(Stored data)
----------------
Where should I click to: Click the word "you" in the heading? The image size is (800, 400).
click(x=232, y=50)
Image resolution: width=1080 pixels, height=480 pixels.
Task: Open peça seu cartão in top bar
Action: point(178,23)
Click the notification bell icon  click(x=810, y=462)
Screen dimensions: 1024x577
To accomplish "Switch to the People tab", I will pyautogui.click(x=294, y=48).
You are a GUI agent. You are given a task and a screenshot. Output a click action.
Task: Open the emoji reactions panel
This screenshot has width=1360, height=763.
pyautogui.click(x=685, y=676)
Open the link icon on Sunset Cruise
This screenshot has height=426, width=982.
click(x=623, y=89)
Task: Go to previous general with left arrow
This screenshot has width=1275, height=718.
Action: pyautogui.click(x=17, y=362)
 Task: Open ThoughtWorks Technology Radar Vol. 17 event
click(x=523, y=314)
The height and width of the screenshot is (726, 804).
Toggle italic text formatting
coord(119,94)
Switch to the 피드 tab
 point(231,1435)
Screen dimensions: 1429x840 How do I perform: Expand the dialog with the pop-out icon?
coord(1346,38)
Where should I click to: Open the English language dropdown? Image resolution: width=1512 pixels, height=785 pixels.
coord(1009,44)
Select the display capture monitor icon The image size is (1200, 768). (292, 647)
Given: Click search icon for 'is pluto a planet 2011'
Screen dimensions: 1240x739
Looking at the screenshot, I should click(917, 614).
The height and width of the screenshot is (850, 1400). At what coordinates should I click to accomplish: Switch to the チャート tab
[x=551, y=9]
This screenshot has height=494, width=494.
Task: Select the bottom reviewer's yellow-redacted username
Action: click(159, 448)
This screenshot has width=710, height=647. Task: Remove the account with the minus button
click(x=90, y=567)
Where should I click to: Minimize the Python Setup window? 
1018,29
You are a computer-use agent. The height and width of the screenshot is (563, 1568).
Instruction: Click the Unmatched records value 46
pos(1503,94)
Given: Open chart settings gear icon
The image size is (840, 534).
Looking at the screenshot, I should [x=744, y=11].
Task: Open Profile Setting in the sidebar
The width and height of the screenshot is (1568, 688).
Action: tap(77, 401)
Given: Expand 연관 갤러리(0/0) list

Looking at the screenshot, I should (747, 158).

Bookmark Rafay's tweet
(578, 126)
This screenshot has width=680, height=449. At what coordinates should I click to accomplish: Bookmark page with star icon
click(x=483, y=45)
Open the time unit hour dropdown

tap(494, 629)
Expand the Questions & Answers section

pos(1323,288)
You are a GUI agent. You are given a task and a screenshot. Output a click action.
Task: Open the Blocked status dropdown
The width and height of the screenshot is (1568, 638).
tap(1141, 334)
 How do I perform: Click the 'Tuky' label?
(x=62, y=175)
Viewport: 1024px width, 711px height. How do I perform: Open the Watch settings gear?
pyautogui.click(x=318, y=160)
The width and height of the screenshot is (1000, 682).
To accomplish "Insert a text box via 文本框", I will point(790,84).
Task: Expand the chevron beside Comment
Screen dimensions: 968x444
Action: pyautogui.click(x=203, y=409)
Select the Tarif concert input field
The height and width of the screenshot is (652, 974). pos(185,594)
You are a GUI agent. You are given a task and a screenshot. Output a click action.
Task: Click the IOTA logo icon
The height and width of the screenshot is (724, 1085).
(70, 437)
----------------
_Task details_. Exactly as written, repeat each line from the beginning of the data above to the line containing "Task: Go to previous general with left arrow", inclusive.

_Response area_.
Where should I click to: Click the word "you" in the heading? The image size is (800, 400).
click(x=232, y=50)
Image resolution: width=1080 pixels, height=480 pixels.
Task: Open peça seu cartão in top bar
Action: point(178,23)
Click the notification bell icon  click(x=810, y=462)
Screen dimensions: 1024x577
To accomplish "Switch to the People tab", I will pyautogui.click(x=294, y=48).
You are a GUI agent. You are given a task and a screenshot. Output a click action.
Task: Open the emoji reactions panel
This screenshot has width=1360, height=763.
pyautogui.click(x=685, y=676)
Open the link icon on Sunset Cruise
This screenshot has height=426, width=982.
click(x=623, y=89)
Task: Go to previous general with left arrow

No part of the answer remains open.